We are glad to have Kelly Mangan’s firsthand report from Vermont on Bernie Sanders. It is infuriating to watch and listen as the media spends all its time covering the reactionary celebrity candidacy of Trump, and then, even worse, equate Bernie with Trump as fringe candidates, but then still spend their time on The Donald. The topics Bernie is putting on the table are the issues most Americans care about. They are about hope, positive solutions, and challenging the power of corporations and big money in our politics. They are not what the media wants to talk about.
And lately what the media is talking about, and what the events of the world actually are, do not make for pleasant contemplation. The turmoil unleashed by the impact of the weapons trade and the destabilization of nations by overthrows and insurgents driven by a brutal form of religious zealotry play out daily on multiple continents.
These are not natural disasters like hurricanes and earthquakes, floods and disease. These are the result of human decisions, and as these areas move from stability long developed to a brutal chaos of destroyed infrastructure, the recovery will not be quick or easy. It is a paradox of our age that our technology has created such prolific and powerful weapons of war and destruction, and at the same time the ability to see the fruits of those tools; from smashed antiquities, to blown-up bodies, to a 3-year-old refugee child face down in the surf. One can wish for a benevolent collective consciousness to arise, but I’m not holding my breath.

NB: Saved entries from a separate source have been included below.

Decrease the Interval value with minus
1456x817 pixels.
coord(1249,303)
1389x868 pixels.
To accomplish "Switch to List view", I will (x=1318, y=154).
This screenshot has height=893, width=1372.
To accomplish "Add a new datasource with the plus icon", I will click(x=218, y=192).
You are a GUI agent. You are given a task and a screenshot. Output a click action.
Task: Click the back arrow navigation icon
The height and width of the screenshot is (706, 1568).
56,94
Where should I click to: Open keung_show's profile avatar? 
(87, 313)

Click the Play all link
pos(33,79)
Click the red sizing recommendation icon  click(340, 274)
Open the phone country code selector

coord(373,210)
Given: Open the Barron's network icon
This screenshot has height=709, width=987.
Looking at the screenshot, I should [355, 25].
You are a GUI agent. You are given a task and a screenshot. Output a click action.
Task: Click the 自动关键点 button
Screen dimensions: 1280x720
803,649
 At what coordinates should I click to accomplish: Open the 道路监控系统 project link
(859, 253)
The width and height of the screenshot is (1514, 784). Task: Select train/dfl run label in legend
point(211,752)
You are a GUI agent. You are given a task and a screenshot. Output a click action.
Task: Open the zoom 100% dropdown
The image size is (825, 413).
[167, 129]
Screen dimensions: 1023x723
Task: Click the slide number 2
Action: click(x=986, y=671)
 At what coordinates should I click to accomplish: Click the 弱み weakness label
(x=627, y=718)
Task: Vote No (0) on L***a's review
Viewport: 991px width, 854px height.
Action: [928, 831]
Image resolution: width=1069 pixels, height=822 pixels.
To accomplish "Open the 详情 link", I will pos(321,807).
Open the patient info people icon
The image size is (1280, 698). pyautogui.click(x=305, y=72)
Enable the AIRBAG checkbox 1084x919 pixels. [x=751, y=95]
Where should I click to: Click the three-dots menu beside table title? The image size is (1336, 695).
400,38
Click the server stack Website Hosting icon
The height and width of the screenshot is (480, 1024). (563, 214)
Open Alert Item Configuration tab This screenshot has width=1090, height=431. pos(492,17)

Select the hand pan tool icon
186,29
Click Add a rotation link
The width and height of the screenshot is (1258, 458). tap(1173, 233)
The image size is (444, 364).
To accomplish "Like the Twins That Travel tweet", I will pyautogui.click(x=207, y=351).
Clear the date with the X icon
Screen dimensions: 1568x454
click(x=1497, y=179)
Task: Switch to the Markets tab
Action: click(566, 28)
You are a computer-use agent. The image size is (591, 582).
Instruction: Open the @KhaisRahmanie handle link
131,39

So we carry on, and face what needs to be faced here at home. We strive to keep a positive attitude and still find joy and purpose. The reactionary backlash against the Black Lives Matter movement is very disturbing and needs to be resisted. White people need to be allies and understand this profoundly important movement. This paper has tried to regularly to help in this effort. The readily accepted as fact attack on Planned Parenthood by the media was appalling; women’s rights need to be defended more than ever. We are moving into dangerous times, I am afraid, with a right wing in this country ginned up by Fox News, full of fear, self-righteousness and certitude. We can only counter that by our own commitment and organizing.
As you will read about in following pages, Gainesville progressives lost two beloved figures this summer, Pat Fitzpatrick and Travis Fristoe. Tho’ very different people, of different generations and interests, both had a great and generous spirit and touched many lives. They were the best kind of people; ones who did not settle for how things were but who acted to make things better, and to make the people around them feel better (unless, in Pat’s case, you were an elected official limiting how many people got to eat by putting a meal limit at St. Francis House).
Death’s finality, and its inevitability, is never more profoundly felt as when it strikes close to dear ones. I hate that obituaries are seemingly becoming a regular feature in these pages, but how else can we pay tribute to those who have enriched us by giving others a chance to know and recognize them and their impact on others?